Render every line of the entries below as a JSON list of strings, one string per line, with blank lines omitted.

** begin DATA EXTRACT **

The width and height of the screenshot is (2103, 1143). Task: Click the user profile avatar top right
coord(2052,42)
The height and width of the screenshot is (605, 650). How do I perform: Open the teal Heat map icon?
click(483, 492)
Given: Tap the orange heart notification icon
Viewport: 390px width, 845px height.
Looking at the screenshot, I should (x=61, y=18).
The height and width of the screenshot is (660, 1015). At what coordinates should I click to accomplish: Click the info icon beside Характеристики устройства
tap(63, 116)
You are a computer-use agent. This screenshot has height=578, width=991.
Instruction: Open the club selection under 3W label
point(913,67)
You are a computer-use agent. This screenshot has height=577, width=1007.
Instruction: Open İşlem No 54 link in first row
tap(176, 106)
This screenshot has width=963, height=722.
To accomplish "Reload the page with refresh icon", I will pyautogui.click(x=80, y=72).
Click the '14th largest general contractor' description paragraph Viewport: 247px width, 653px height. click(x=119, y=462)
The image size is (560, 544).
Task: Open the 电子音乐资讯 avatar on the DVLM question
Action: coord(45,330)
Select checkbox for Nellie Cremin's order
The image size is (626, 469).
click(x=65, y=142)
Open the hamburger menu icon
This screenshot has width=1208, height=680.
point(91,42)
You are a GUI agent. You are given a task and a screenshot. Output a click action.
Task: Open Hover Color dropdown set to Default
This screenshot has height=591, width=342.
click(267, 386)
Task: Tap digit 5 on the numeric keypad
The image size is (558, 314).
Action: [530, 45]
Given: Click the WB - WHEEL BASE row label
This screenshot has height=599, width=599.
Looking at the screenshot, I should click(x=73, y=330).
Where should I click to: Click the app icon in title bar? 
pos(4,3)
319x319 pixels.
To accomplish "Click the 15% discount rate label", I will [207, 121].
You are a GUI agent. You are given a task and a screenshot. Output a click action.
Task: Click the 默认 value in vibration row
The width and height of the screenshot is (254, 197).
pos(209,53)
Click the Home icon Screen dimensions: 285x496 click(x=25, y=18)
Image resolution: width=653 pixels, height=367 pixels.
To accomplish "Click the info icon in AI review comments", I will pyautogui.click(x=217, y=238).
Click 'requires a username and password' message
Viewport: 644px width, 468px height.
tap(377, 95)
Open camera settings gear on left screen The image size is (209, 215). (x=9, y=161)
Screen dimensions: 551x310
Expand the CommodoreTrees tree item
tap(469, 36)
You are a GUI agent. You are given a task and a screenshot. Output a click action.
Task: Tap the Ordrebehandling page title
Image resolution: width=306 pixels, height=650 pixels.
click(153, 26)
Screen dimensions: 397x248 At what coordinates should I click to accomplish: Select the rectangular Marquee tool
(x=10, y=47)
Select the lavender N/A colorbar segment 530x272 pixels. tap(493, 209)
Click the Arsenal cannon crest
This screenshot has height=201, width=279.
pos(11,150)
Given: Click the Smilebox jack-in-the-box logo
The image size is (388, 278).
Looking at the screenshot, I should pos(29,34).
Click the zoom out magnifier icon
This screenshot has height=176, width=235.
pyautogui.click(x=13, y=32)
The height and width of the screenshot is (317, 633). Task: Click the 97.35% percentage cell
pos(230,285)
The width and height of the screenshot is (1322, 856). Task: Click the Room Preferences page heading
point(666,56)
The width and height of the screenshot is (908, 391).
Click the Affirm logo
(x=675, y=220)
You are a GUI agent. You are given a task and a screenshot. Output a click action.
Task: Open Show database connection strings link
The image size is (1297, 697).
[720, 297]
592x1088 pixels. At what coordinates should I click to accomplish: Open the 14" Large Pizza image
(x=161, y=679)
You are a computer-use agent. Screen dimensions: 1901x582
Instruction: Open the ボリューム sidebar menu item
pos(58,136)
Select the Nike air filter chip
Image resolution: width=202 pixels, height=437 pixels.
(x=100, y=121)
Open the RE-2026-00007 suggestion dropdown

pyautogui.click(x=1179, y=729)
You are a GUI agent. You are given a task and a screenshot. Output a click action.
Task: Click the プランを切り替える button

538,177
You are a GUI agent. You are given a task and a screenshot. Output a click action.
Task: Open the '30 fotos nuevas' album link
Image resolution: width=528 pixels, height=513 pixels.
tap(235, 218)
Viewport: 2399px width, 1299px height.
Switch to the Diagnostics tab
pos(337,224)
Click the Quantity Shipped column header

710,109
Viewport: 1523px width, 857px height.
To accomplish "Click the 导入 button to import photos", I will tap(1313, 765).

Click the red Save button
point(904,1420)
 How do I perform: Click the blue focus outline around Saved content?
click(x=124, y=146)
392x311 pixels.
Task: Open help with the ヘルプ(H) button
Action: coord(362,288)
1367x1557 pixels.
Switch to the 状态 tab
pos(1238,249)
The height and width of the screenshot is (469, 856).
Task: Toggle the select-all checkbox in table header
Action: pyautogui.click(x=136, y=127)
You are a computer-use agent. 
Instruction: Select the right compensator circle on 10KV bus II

** end DATA EXTRACT **

FINAL RESULT
[
  "The width and height of the screenshot is (2103, 1143). Task: Click the user profile avatar top right",
  "coord(2052,42)",
  "The height and width of the screenshot is (605, 650). How do I perform: Open the teal Heat map icon?",
  "click(483, 492)",
  "Given: Tap the orange heart notification icon",
  "Viewport: 390px width, 845px height.",
  "Looking at the screenshot, I should (x=61, y=18).",
  "The height and width of the screenshot is (660, 1015). At what coordinates should I click to accomplish: Click the info icon beside Характеристики устройства",
  "tap(63, 116)",
  "You are a computer-use agent. This screenshot has height=578, width=991.",
  "Instruction: Open the club selection under 3W label",
  "point(913,67)",
  "You are a computer-use agent. This screenshot has height=577, width=1007.",
  "Instruction: Open İşlem No 54 link in first row",
  "tap(176, 106)",
  "This screenshot has width=963, height=722.",
  "To accomplish \"Reload the page with refresh icon\", I will pyautogui.click(x=80, y=72).",
  "Click the '14th largest general contractor' description paragraph Viewport: 247px width, 653px height. click(x=119, y=462)",
  "The image size is (560, 544).",
  "Task: Open the 电子音乐资讯 avatar on the DVLM question",
  "Action: coord(45,330)",
  "Select checkbox for Nellie Cremin's order",
  "The image size is (626, 469).",
  "click(x=65, y=142)",
  "Open the hamburger menu icon",
  "This screenshot has width=1208, height=680.",
  "point(91,42)",
  "You are a GUI agent. You are given a task and a screenshot. Output a click action.",
  "Task: Open Hover Color dropdown set to Default",
  "This screenshot has height=591, width=342.",
  "click(267, 386)",
  "Task: Tap digit 5 on the numeric keypad",
  "The image size is (558, 314).",
  "Action: [530, 45]",
  "Given: Click the WB - WHEEL BASE row label",
  "This screenshot has height=599, width=599.",
  "Looking at the screenshot, I should click(x=73, y=330).",
  "Where should I click to: Click the app icon in title bar? ",
  "pos(4,3)",
  "319x319 pixels.",
  "To accomplish \"Click the 15% discount rate label\", I will [207, 121].",
  "You are a GUI agent. You are given a task and a screenshot. Output a click action.",
  "Task: Click the 默认 value in vibration row",
  "The width and height of the screenshot is (254, 197).",
  "pos(209,53)",
  "Click the Home icon Screen dimensions: 285x496 click(x=25, y=18)",
  "Image resolution: width=653 pixels, height=367 pixels.",
  "To accomplish \"Click the info icon in AI review comments\", I will pyautogui.click(x=217, y=238).",
  "Click 'requires a username and password' message",
  "Viewport: 644px width, 468px height.",
  "tap(377, 95)",
  "Open camera settings gear on left screen The image size is (209, 215). (x=9, y=161)",
  "Screen dimensions: 551x310",
  "Expand the CommodoreTrees tree item",
  "tap(469, 36)",
  "You are a GUI agent. You are given a task and a screenshot. Output a click action.",
  "Task: Tap the Ordrebehandling page title",
  "Image resolution: width=306 pixels, height=650 pixels.",
  "click(153, 26)",
  "Screen dimensions: 397x248 At what coordinates should I click to accomplish: Select the rectangular Marquee tool",
  "(x=10, y=47)",
  "Select the lavender N/A colorbar segment 530x272 pixels. tap(493, 209)",
  "Click the Arsenal cannon crest",
  "This screenshot has height=201, width=279.",
  "pos(11,150)",
  "Given: Click the Smilebox jack-in-the-box logo",
  "The image size is (388, 278).",
  "Looking at the screenshot, I should pos(29,34).",
  "Click the zoom out magnifier icon",
  "This screenshot has height=176, width=235.",
  "pyautogui.click(x=13, y=32)",
  "The height and width of the screenshot is (317, 633). Task: Click the 97.35% percentage cell",
  "pos(230,285)",
  "The width and height of the screenshot is (1322, 856). Task: Click the Room Preferences page heading",
  "point(666,56)",
  "The width and height of the screenshot is (908, 391).",
  "Click the Affirm logo",
  "(x=675, y=220)",
  "You are a GUI agent. You are given a task and a screenshot. Output a click action.",
  "Task: Open Show database connection strings link",
  "The image size is (1297, 697).",
  "[720, 297]",
  "592x1088 pixels. At what coordinates should I click to accomplish: Open the 14\" Large Pizza image",
  "(x=161, y=679)",
  "You are a computer-use agent. Screen dimensions: 1901x582",
  "Instruction: Open the ボリューム sidebar menu item",
  "pos(58,136)",
  "Select the Nike air filter chip",
  "Image resolution: width=202 pixels, height=437 pixels.",
  "(x=100, y=121)",
  "Open the RE-2026-00007 suggestion dropdown",
  "pyautogui.click(x=1179, y=729)",
  "You are a GUI agent. You are given a task and a screenshot. Output a click action.",
  "Task: Click the プランを切り替える button",
  "538,177",
  "You are a GUI agent. You are given a task and a screenshot. Output a click action.",
  "Task: Open the '30 fotos nuevas' album link",
  "Image resolution: width=528 pixels, height=513 pixels.",
  "tap(235, 218)",
  "Viewport: 2399px width, 1299px height.",
  "Switch to the Diagnostics tab",
  "pos(337,224)",
  "Click the Quantity Shipped column header",
  "710,109",
  "Viewport: 1523px width, 857px height.",
  "To accomplish \"Click the 导入 button to import photos\", I will tap(1313, 765).",
  "Click the red Save button",
  "point(904,1420)",
  " How do I perform: Click the blue focus outline around Saved content?",
  "click(x=124, y=146)",
  "392x311 pixels.",
  "Task: Open help with the ヘルプ(H) button",
  "Action: coord(362,288)",
  "1367x1557 pixels.",
  "Switch to the 状态 tab",
  "pos(1238,249)",
  "The height and width of the screenshot is (469, 856).",
  "Task: Toggle the select-all checkbox in table header",
  "Action: pyautogui.click(x=136, y=127)",
  "You are a computer-use agent. ",
  "Instruction: Select the right compensator circle on 10KV bus II"
]